There is no definitive five-year ISP stock forecast. Most publicly available forecasts focus on shorter time horizons, typically around 12 months, and are subject to regular revision. Longer-term outcomes depend on factors such as interest-rate conditions, economic growth, regulatory change and bank-specific performance. As with most equities, uncertainty increases over longer timeframes, meaning extended projections are best viewed as illustrative scenarios rather than reliable predictions.
Is Intesa Sanpaolo a good stock to buy?
Whether Intesa Sanpaolo is considered a 'good' stock depends on an individual’s objectives, risk tolerance and market outlook. Analyst commentary often references factors such as earnings generation, capital strength and dividend policy, while also highlighting sensitivity to interest rates, macroeconomic conditions and regulation. As a result, views can vary widely. This information is provided for general market context only and should not be interpreted as a recommendation to buy or sell the stock.
Could Intesa Sanpaolo stock go up or down?
Like all publicly traded shares, Intesa Sanpaolo’s stock price can move both higher and lower.
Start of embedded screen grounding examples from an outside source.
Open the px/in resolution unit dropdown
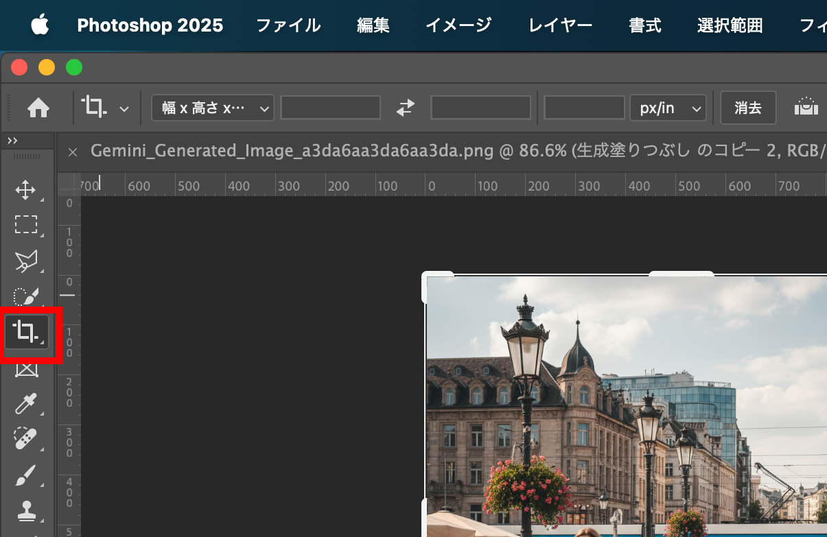 668,107
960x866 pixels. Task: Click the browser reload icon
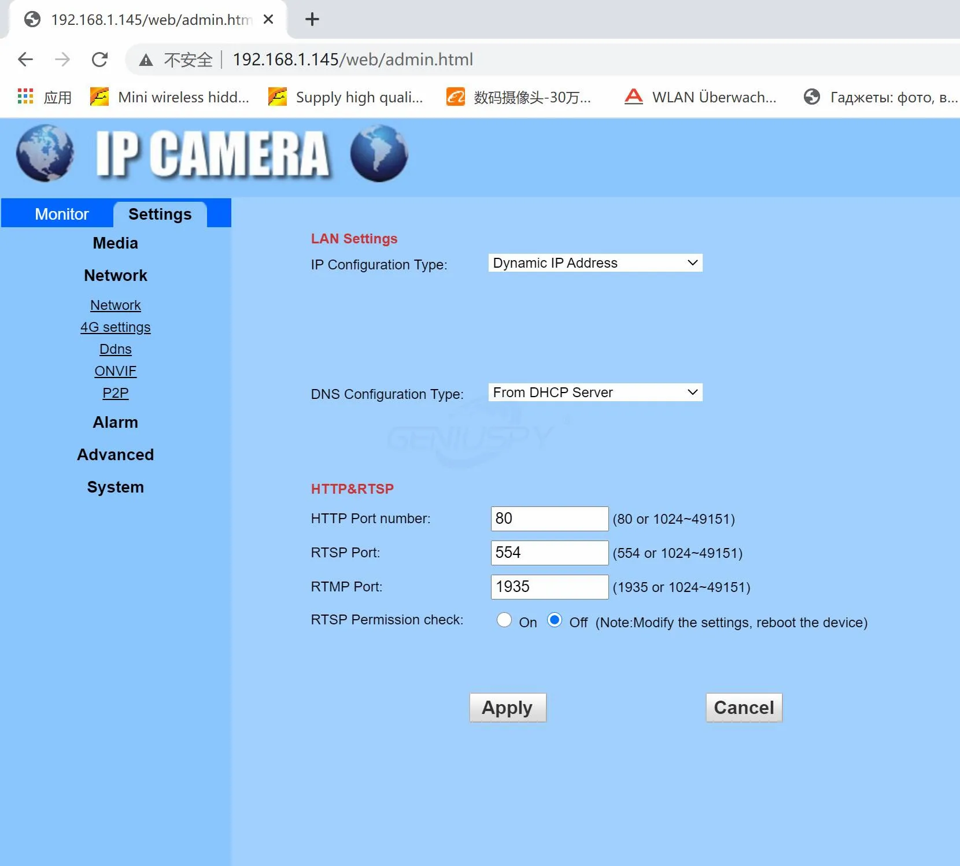(99, 60)
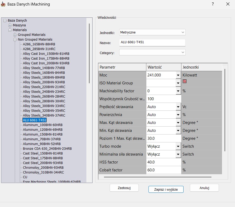
Task: Open the Minimalna siła skrawania dropdown
Action: click(x=178, y=154)
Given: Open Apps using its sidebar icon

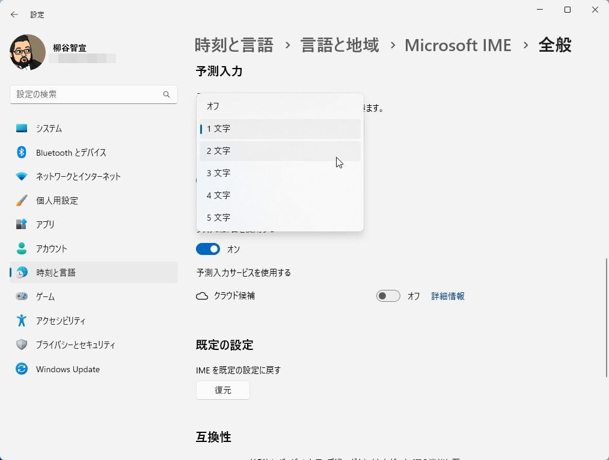Looking at the screenshot, I should [22, 224].
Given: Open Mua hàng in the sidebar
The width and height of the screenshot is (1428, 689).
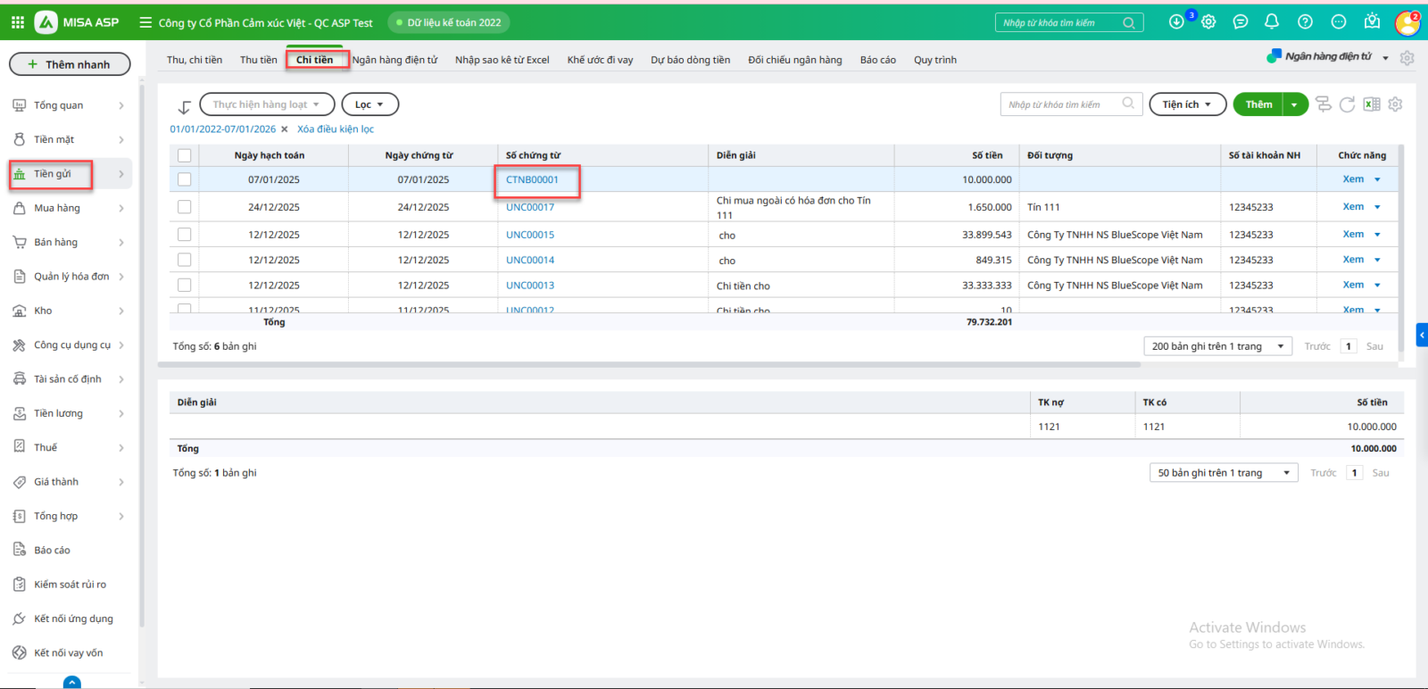Looking at the screenshot, I should click(57, 208).
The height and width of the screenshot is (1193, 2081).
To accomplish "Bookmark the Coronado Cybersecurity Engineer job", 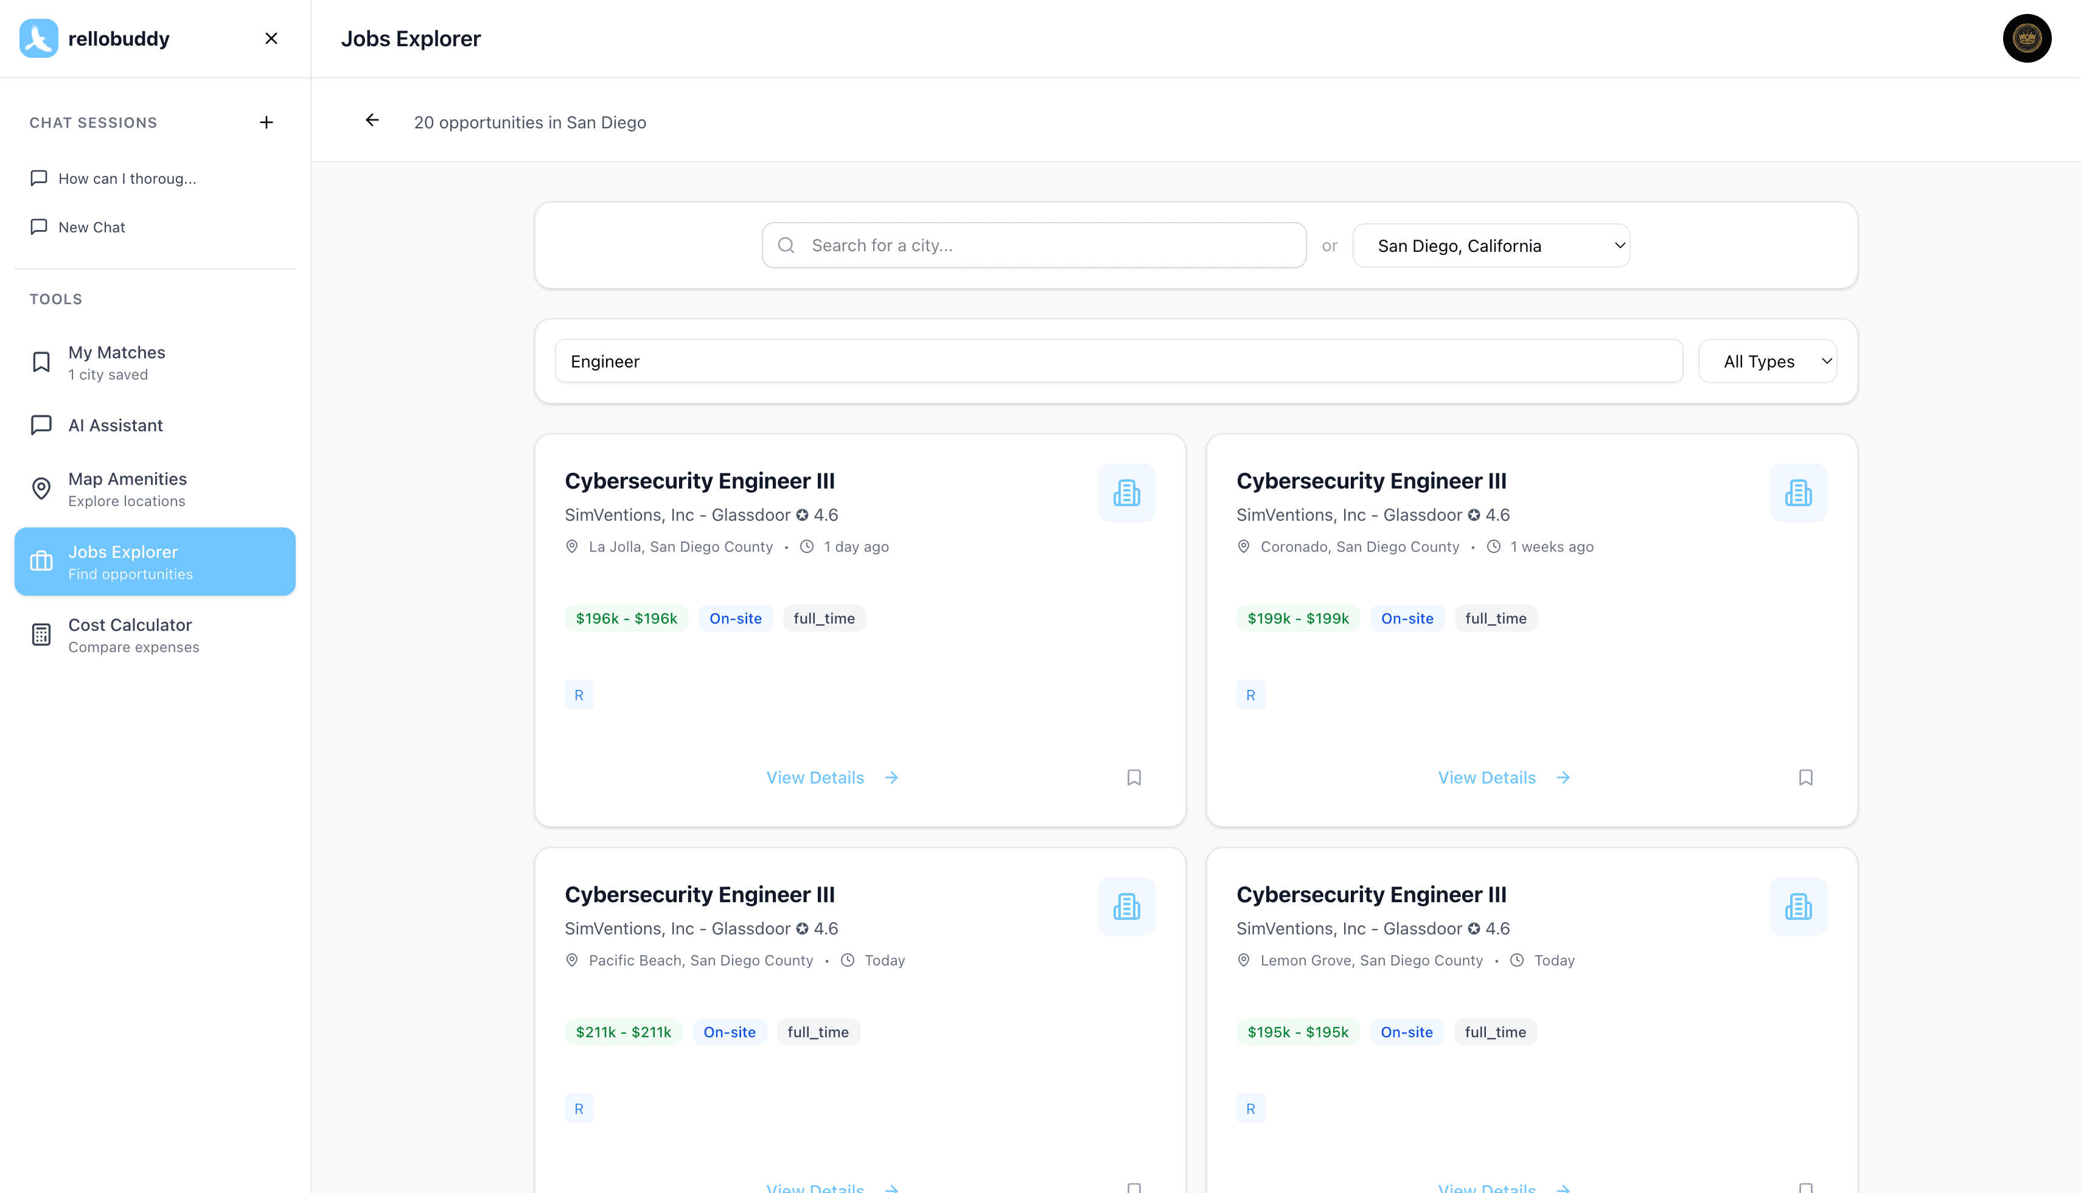I will tap(1805, 777).
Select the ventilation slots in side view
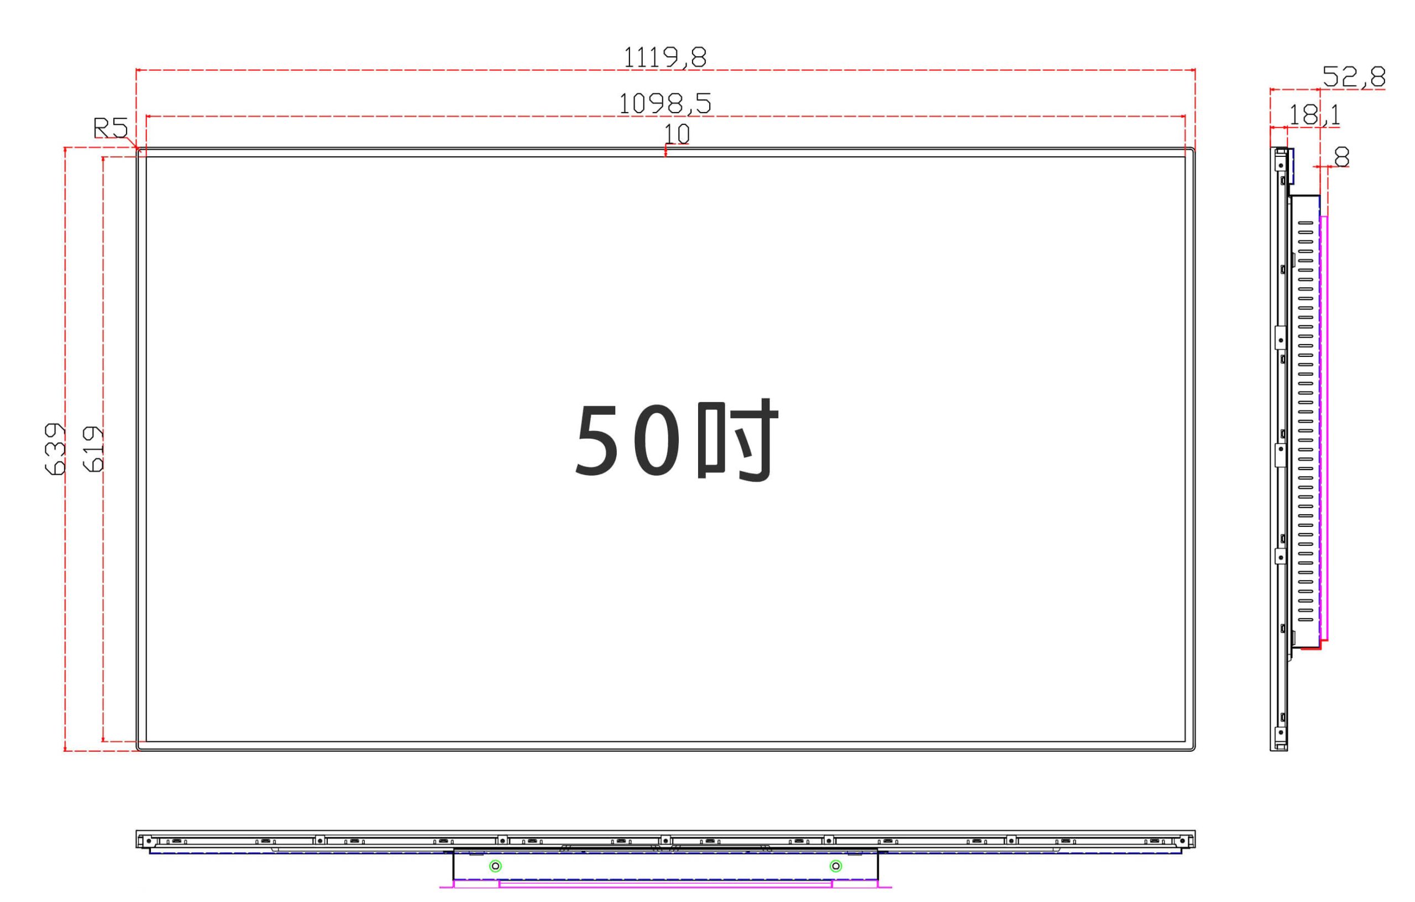 point(1305,420)
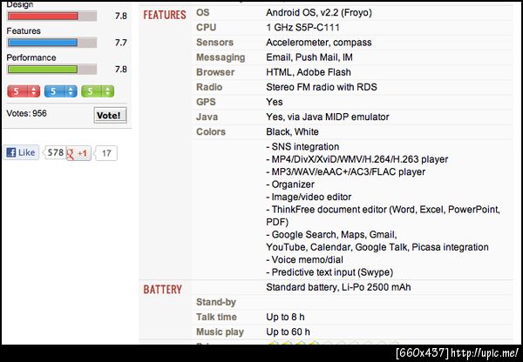This screenshot has width=523, height=362.
Task: Click the Google +1 count bubble 17
Action: pos(106,152)

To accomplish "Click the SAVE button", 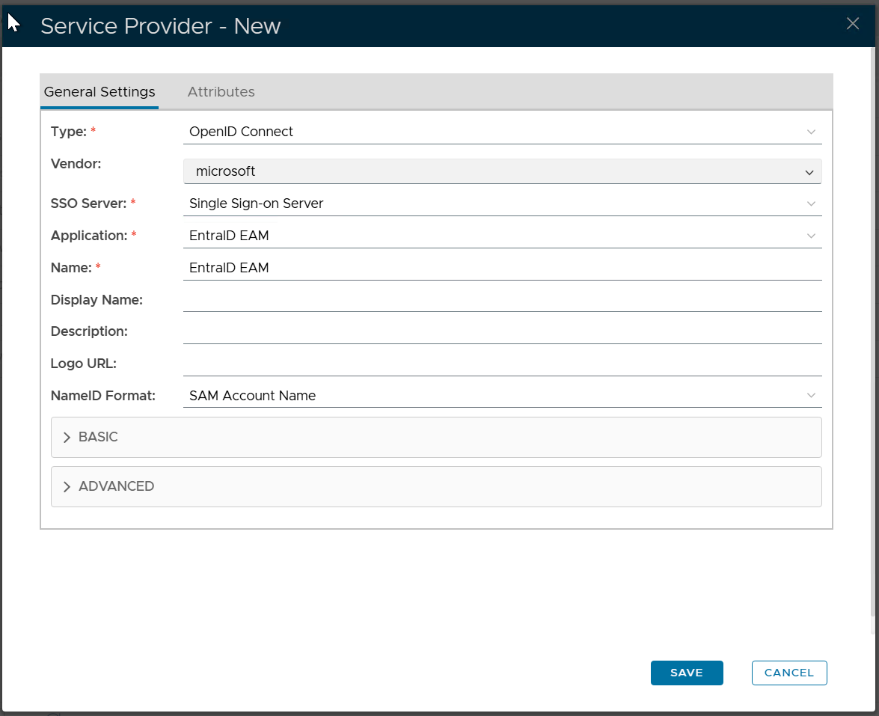I will point(686,673).
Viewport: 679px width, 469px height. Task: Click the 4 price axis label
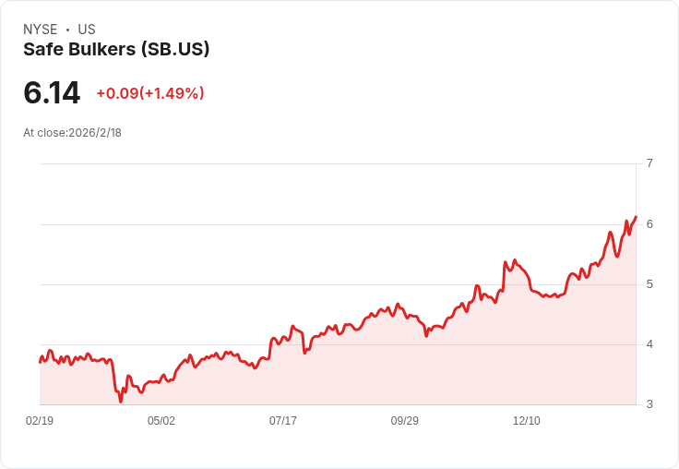pos(649,344)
Price changes may reflect developments in bank earnings, interest-rate expectations, economic data, regulatory updates or broader market sentiment. Short-term movements can also be influenced by technical factors and investor positioning. Past performance does not predict future results, and share prices may experience periods of volatility as well as consolidation.
Should I invest in Intesa Sanpaolo stock?
Deciding whether to invest in Intesa Sanpaolo requires consideration of personal financial circumstances, time horizon and risk appetite. Bank shares can be exposed to economic cycles, interest-rate shifts and regulatory change, all of which may affect returns. This content does not constitute investment advice. Anyone considering investing may wish to carry out independent research and, where appropriate, seek guidance from a qualified financial professional before making a decision.
Can I trade Intesa Sanpaolo CFDs on Capital.com?
Yes, you can trade Intesa Sanpaolo CFDs on Capital.com. Trading share CFDs lets you speculate on price movements without owning the underlying asset and to take long or short positions. However, contracts for difference (CFDs) are traded on margin, and leverage amplifies both profits and losses. You should ensure you understand how CFD trading works, assess your risk tolerance, and recognise that losses can occur quickly.